For exemple now in my filebeat log I have :

|2018-06-22T15:23:55.804+0200|INFO|log/harvester.go:216|Harvester started for file: C:\Users\busy\Desktop\bic\trie-2391460397.log|
|---|---|---|---|
|2018-06-22T15:23:55.805+0200|INFO|log/harvester.go:216|Harvester started for file: C:\Users\busy\Desktop\bic\trie-279990785.log|
|2018-06-22T15:23:55.806+0200|INFO|log/harvester.go:216|Harvester started for file: C:\Users\busy\Desktop\bic\trie-3654726275.log|
|2018-06-22T15:23:55.806+0200|INFO|log/harvester.go:216|Harvester started for file: C:\Users\busy\Desktop\bic\trie-400042090.log|
|2018-06-22T15:23:55.811+0200|INFO|log/harvester.go:216|Harvester started for file: C:\Users\busy\Desktop\bic\trie-1850010684.log|
|2018-06-22T15:23:55.812+0200|INFO|log/harvester.go:216|Harvester started for file: C:\Users\busy\Desktop\bic\trie-1929394145.log|
|2018-06-22T15:23:55.815+0200|INFO|log/harvester.go:216|Harvester started for file: C:\Users\busy\Desktop\bic\trie-384824503.log|
|2018-06-22T15:23:55.818+0200|INFO|log/harvester.go:216|Harvester started for file: C:\Users\busy\Desktop\bic\trie-2854993123.log|
|2018-06-22T15:23:55.819+0200|INFO|log/harvester.go:239|End of file reached: C:\Users\busy\Desktop\bic\trie-279990785.log. Closing because close_eof is enabled.|
|2018-06-22T15:23:55.821+0200|INFO|log/harvester.go:216|Harvester started for file: C:\Users\busy\Desktop\bic\trie-3489823606.log|
|2018-06-22T15:23:55.824+0200|INFO|log/harvester.go:239|End of file reached: C:\Users\busy\Desktop\bic\trie-2854993123.log. Closing because close_eof is enabled.|
|2018-06-22T15:23:55.826+0200|INFO|log/harvester.go:239|End of file reached: C:\Users\busy\Desktop\bic\trie-3489823606.log. Closing because close_eof is enabled.|
|2018-06-22T15:23:55.864+0200|INFO|log/harvester.go:239|End of file reached: C:\Users\busy\Desktop\bic\trie-1929394145.log. Closing because close_eof is enabled.|
|2018-06-22T15:23:55.865+0200|INFO|log/harvester.go:239|End of file reached: C:\Users\busy\Desktop\bic\trie-2391460397.log.
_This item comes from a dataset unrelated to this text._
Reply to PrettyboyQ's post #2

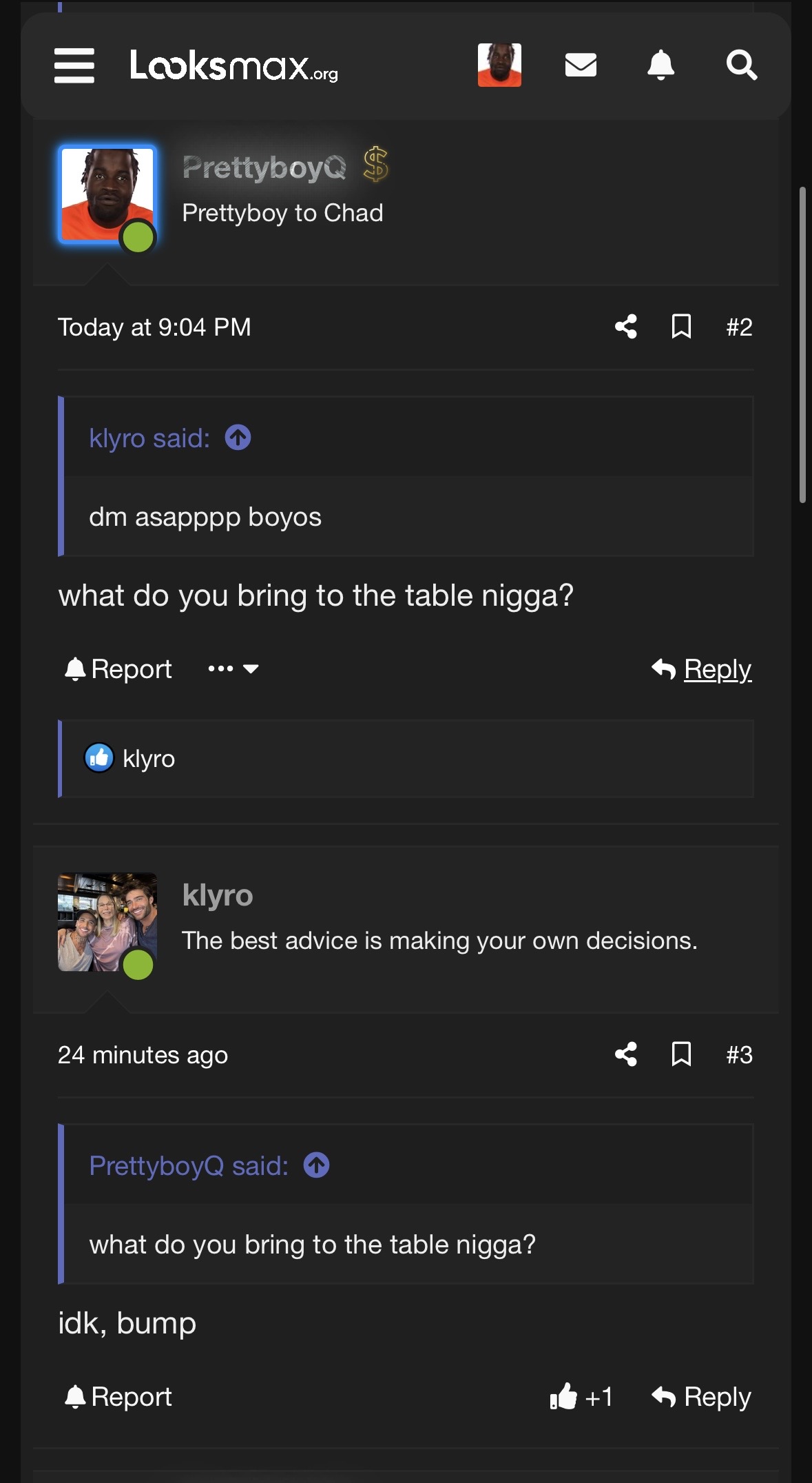point(702,669)
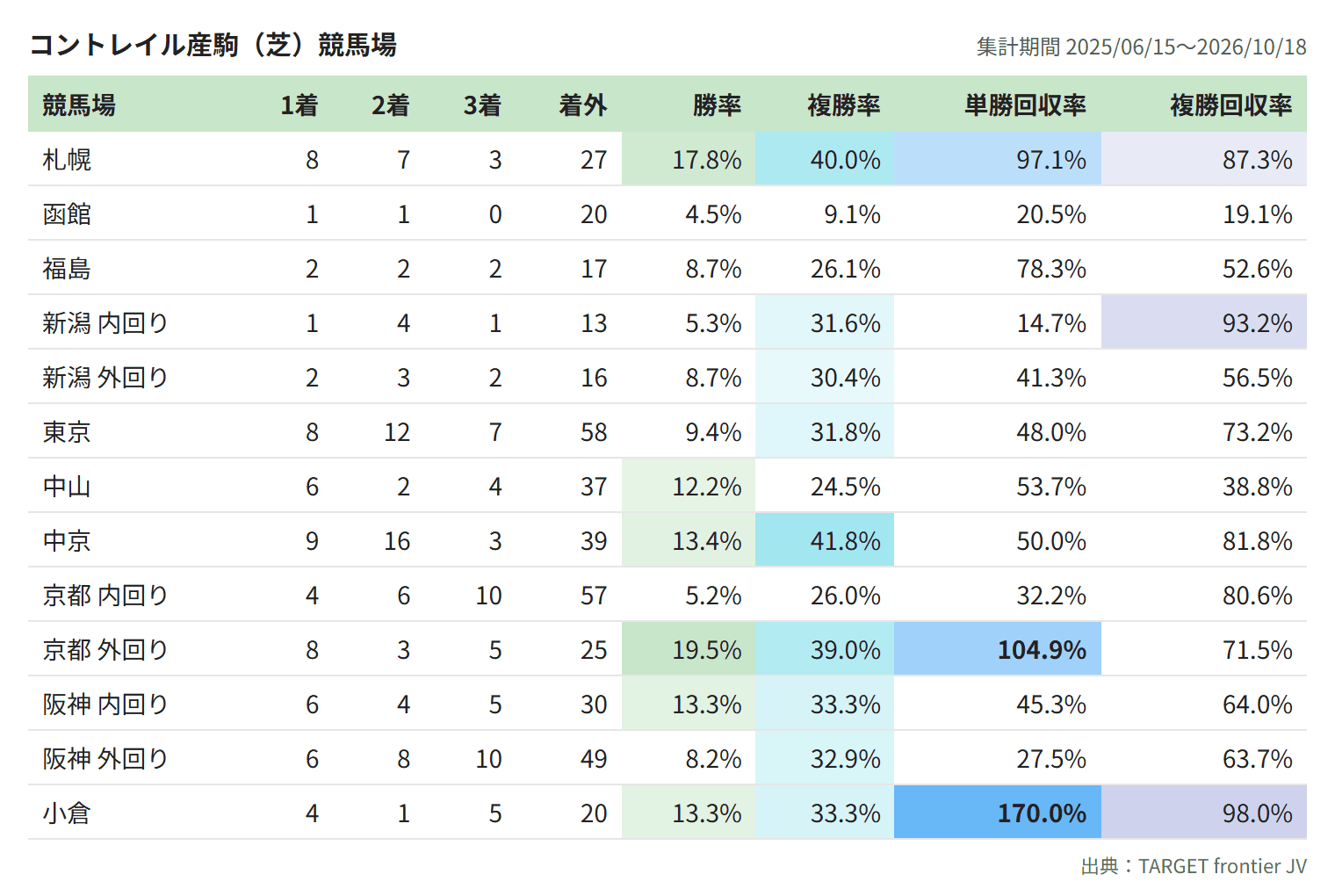
Task: Click the 着外 column header
Action: [x=582, y=105]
Closing because close_eof is enabled.|
|2018-06-22T15:23:55.865+0200|INFO|log/harvester.go:239|End of file reached: C:\Users\busy\Desktop\bic\trie-3654726275.log. Closing because close_eof is enabled.|
|2018-06-22T15:23:55.865+0200|INFO|log/harvester.go:239|End of file reached: C:\Users\busy\Desktop\bic\trie-1850010684.log. Closing because close_eof is enabled.|
|2018-06-22T15:23:55.865+0200|INFO|log/harvester.go:239|End of file reached: C:\Users\busy\Desktop\bic\trie-400042090.log. Closing because close_eof is enabled.|
|2018-06-22T15:23:55.865+0200|INFO|log/harvester.go:239|End of file reached: C:\Users\busy\Desktop\bic\trie-384824503.log. Closing because close_eof is enabled.|

And my I would have :

2018-06-22T15:23:55.804+0200	INFO	log/harvester.go:216	Harvester started for file: C:\Users\busy\Desktop\bic\trie-2391460397.log
2018-06-22T15:23:55.865+0200	INFO	log/harvester.go:239	End of file reached: C:\Users\busy\Desktop\bic\trie-2391460397.log. Closing because close_eof is enabled.
#GO TO ElasticSearch
2018-06-22T15:23:55.805+0200	INFO	log/harvester.go:216	Harvester started for file: C:\Users\busy\Desktop\bic\trie-279990785.log
2018-06-22T15:23:55.819+0200	INFO	log/harvester.go:239	End of file reached: C:\Users\busy\Desktop\bic\trie-279990785.log. Closing because close_eof is enabled.
#GO TO ElasticSearch
...

Steffens on Filebeat section Has solved my problem

This topic was automatically closed 28 days after the last reply. New replies are no longer allowed.